For this exercise, restate word for word only the lines from the one containing "Sort by Domain Rank sort arrows" through the last line below. Pictures do not get copied.

■ Source information ■
:::
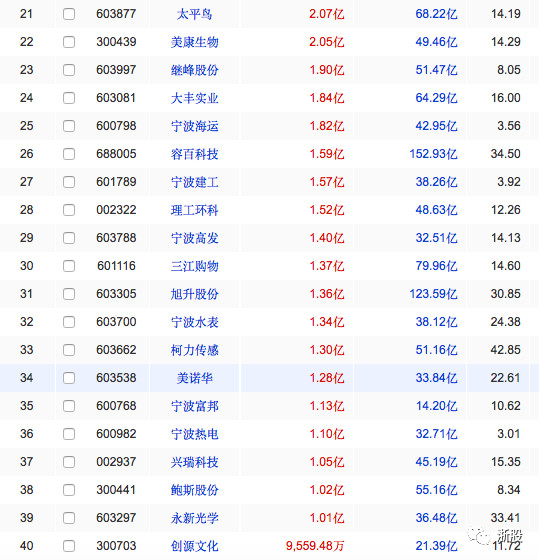Select the checkbox in row 24
The height and width of the screenshot is (560, 539).
click(x=69, y=98)
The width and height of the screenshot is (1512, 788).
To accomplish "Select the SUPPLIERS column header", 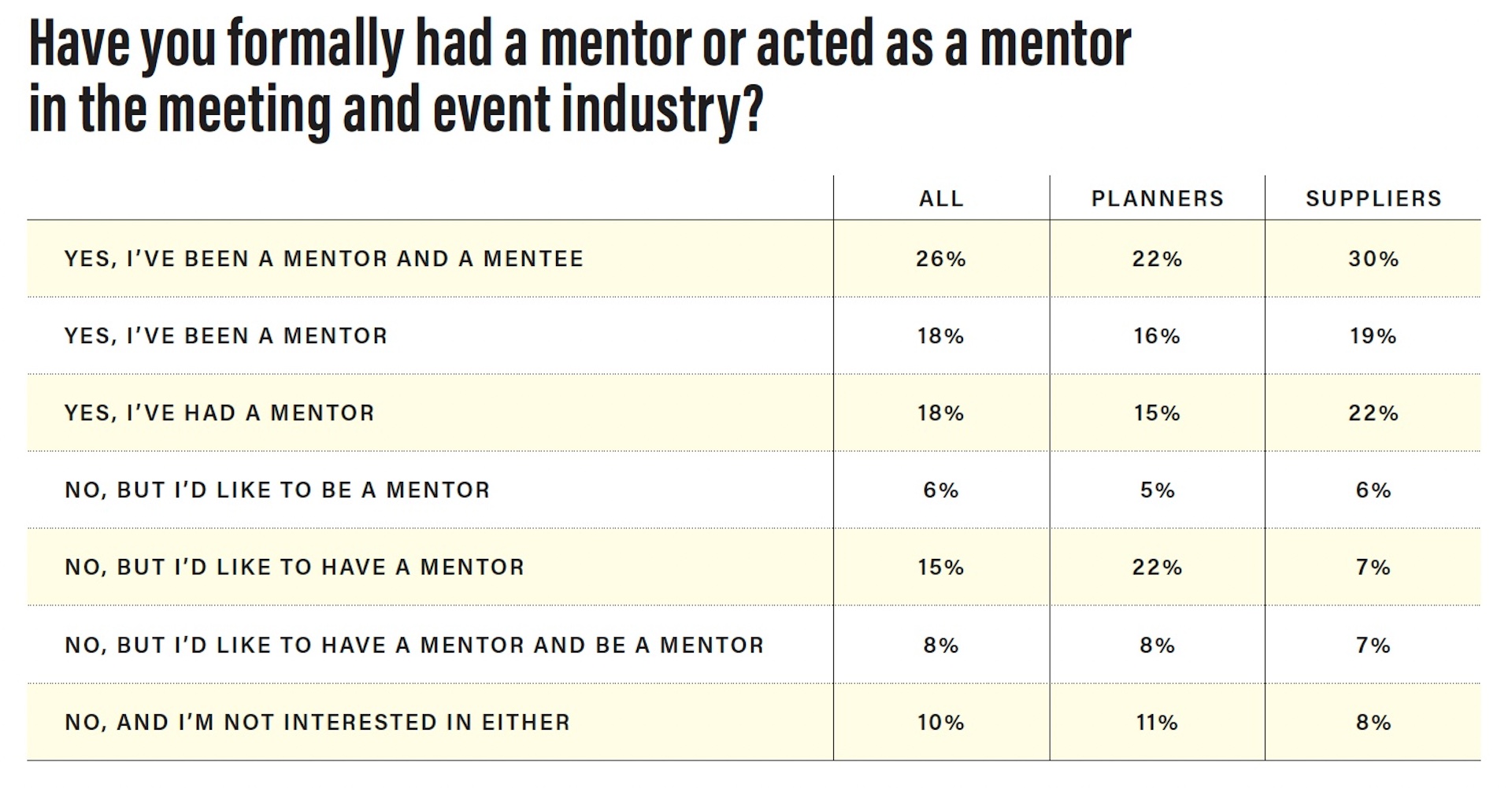I will [x=1373, y=198].
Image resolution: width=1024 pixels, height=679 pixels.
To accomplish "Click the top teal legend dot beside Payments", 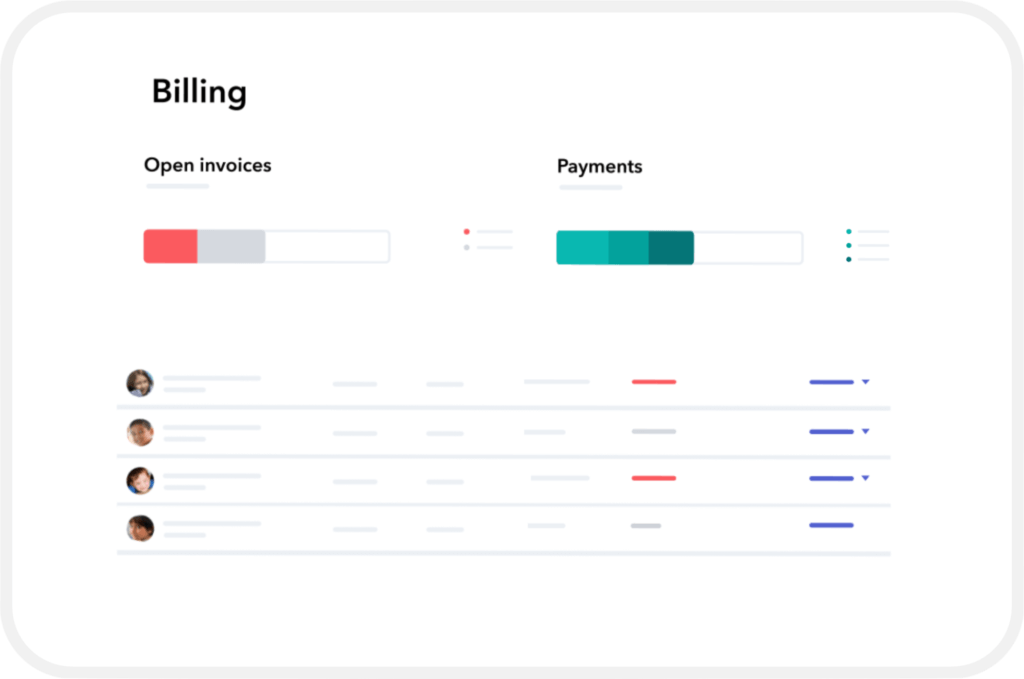I will 848,232.
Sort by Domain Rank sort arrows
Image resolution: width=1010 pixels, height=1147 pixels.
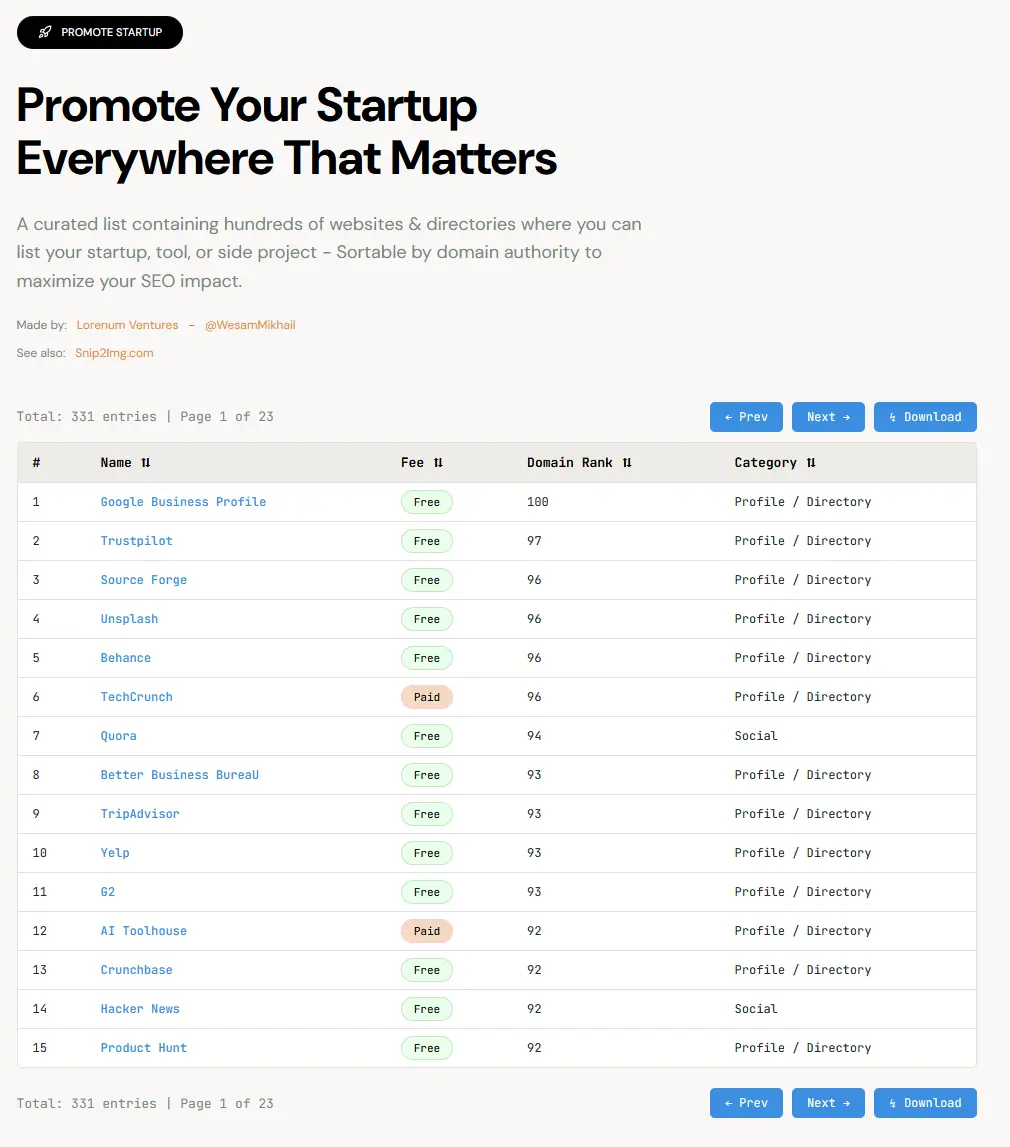pyautogui.click(x=627, y=463)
:::
■ Solution to this exercise ■
Sort by Domain Rank sort arrows
Image resolution: width=1010 pixels, height=1147 pixels.
pyautogui.click(x=627, y=463)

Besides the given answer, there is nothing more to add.